Resectable ≠ operable
To optimize patients’ outcomes, evaluation of resectability and operability as well as the decision on whether to opt for neoadjuvant therapy or upfront surgery ± adjuvant therapy should be based on early MDT discussion with thoracic surgeons, oncologists, pulmonologists, and other specialists. [Cancer Treat Res Commun 2022:31:100538]
“Neoadjuvant therapy [and surgery] should be considered only in patients with both resectable and operable tumours,” pointed out Alam. “Attention to detail on resectability and operability is necessary in preoperative care of NSCLC. These two terms are not synonyms and should not be confused.” [Thorac Surg Clin 2021;31:379-391]
Resectability refers to feasibility of achieving complete resection, which is mostly affected by tumour-related factors, such as tumour size and stage, as well as involvement of nearby structures (eg, aorta). Operability refers to patients’ suitability for and tolerability of surgery, which are mostly affected by patient-related factors, including predicted postoperative forced expiratory volume in 1 second (FEV1), predicted postoperative carbon monoxide diffusing capacity (DLCO), age, presence of distant metastases, and overall health and fitness. [Alam N, HKTS/CHEST ARS 2023]
“If an early-stage NSCLC patient has a borderline resectable or borderline operable tumour, should we offer surgery?” questioned Alam. (Table)
“In patients with borderline resectable or operable NSCLC who have a PD-L1 expression TC of ≥50 percent, I would push for upfront surgery [plus adjuvant chemotherapy] and atezolizumab, as their chance of cure is high [with a 5-year OS rate of 84.8 percent],” said Alam. (Figure)

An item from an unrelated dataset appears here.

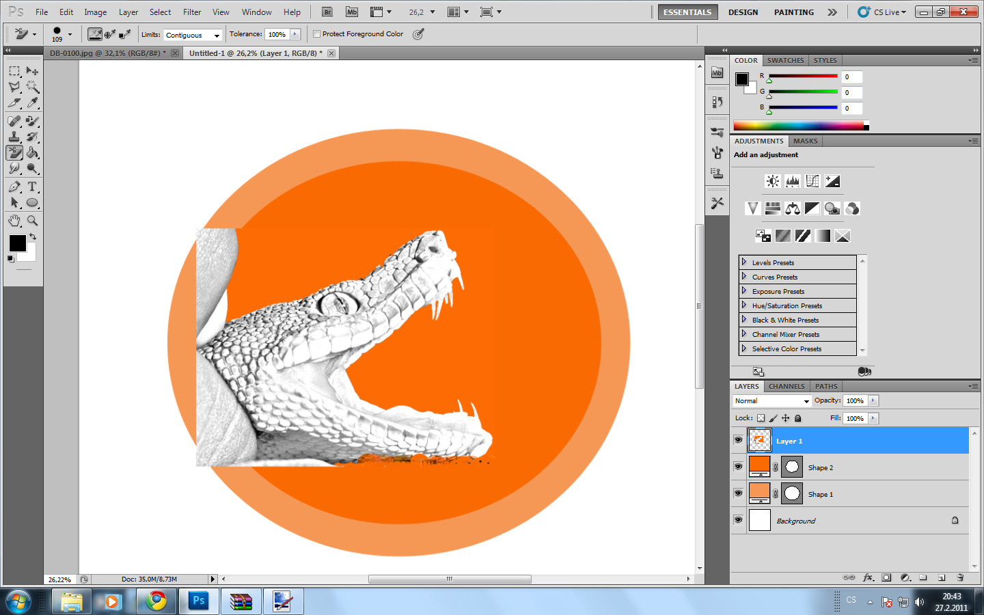Toggle visibility of the Background layer
984x615 pixels.
738,520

Controversies of neoadjuvant IO
Neoadjuvant IO is a topic of interest in early-stage NSCLC management. The phase III CheckMate 816 trial showed that a substantial proportion of patients (15.6 percent) treated with neoadjuvant nivolumab plus chemotherapy did not undergo definitive surgery due to disease progression, adverse events, patient refusal, being unfit for surgery because of poor lung function, unresectability, or consent withdrawal. Other potential preoperative issues related to neoadjuvant IO included delays in definitive surgery and pneumonitis. [N Engl J Med 2022;386:1973-1985; Transl Lung Cancer Res 2021;10:563-580]
In addition, concerns have arisen among surgeons regarding the inflammatory consequences of neoadjuvant treatment, which is problematic at the time of surgery. “It is counterintuitive,” commented Alam. “Neoadjuvant IO is supposed to reduce operative difficulty due to tumour shrinkage, but it did the opposite in some cases due to fibrosis and inflammation in lymph nodes as well as tissue adhesion.” [Transl Lung Cancer Res 2021;10:563-580; Transl Lung Cancer Res 2020;9:2696-2715]
These inflammatory consequences of neoadjuvant treatment led to longer operative times, higher conversion rates from minimally invasive surgery (MIS) to thoracotomy, and higher complication rates. “In cases of lymph node fibrosis between the pulmonary artery and bronchus, thoracotomy may be required to get around the pulmonary artery,” noted Alam. As demonstrated in CheckMate 816, patients receiving neoadjuvant nivolumab plus chemotherapy had markedly high rates of thoracotomy (59.1 percent) and conversion from MIS to thoracotomy (11.4 percent). Notably, pneumonectomy, which was associated with permanent lung function loss and high rate of perioperative mortality, was required in 16.8 percent of patients. [Transl Lung Cancer Res 2021;10:563-580; N Engl J Med 2022;386:1973-1985]
Summary
Surgeons’ input is important in evaluation of resectability and operability as well as in the choice between neoadjuvant therapy and upfront surgery ± adjuvant therapy. The risk of inflammatory consequences and surgical attrition with neoadjuvant IO should be cautiously considered. In early-stage NSCLC patients with PD-L1 expression TC of ≥50 percent, surgery plus adjuvant atezolizumab is a promising treatment option with proven survival benefits.